This is actually quite easy to show.

Let’s look at \(e^{-1} = \frac{1}{0!} - \frac{1}{1!} + \frac{1}{2!} - \frac{1}{3!} + \ldots\). As an alternating series whose terms’ magnitudes keep diminishing (from the second term onward), its limiting value lies strictly inbetween any two consecutive partial sums.

But each term’s denominator divides the next, and thus any partial sum ending at or before a given term can be expressed as some rational value with the same denominator as that term. In particular, the partial sum up through and including \(\frac{1}{k!}\), and the partial sum up till but excluding \(\frac{1}{k!}\), can both be written as fractions with denominator \(k!\).

But their numerators will differ by one, and our limiting value must fall strictly between these.

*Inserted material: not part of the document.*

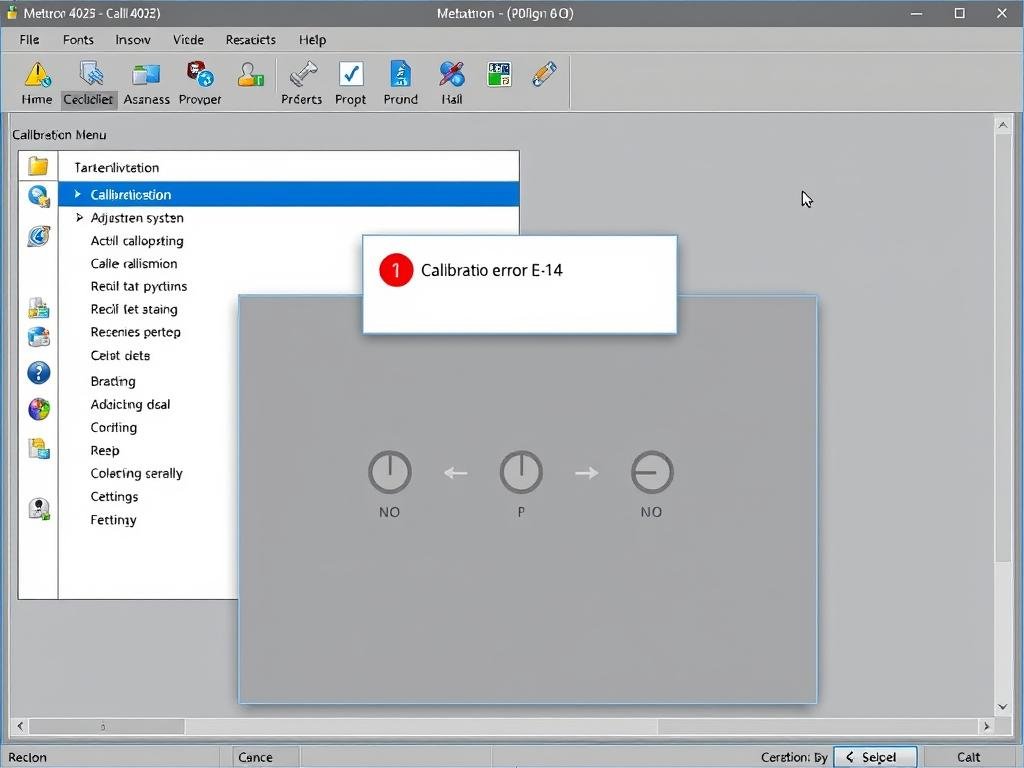This screenshot has width=1024, height=768.
Task: Toggle the left NO power dial
Action: [x=389, y=472]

Therefore, our limiting value can’t be written with denominator \(k!\) (for any \(k\)). But every possible denominator divides some \(k!\), so this means our limiting value can’t be written as a rational with ANY denominator!

This means \(e^{-1}\) is irrational. And therefore so is its reciprocal, \(e\).

In the same way, for any eventually increasing sequence of positive integers with the property that each value divides the next, and the property that the sequence is eventually divisible by any value you like, the alternating sum of its reciprocals defines an irrational value. (Furthermore, we can just as well think of these values as the partial products of any sequence of positive integers eventually greater than 1 with the property that, for each prime, there are infinitely many multiples of that prime in the sequence. In the given case, this sequence is the simple \(1, 2, 3, 4, \ldots\), which is then transformed into the factorials, and then into the alternating sum of the reciprocal factorials, but many other such possibilities are available, to which the exact same irrationality proof reasoning applies.)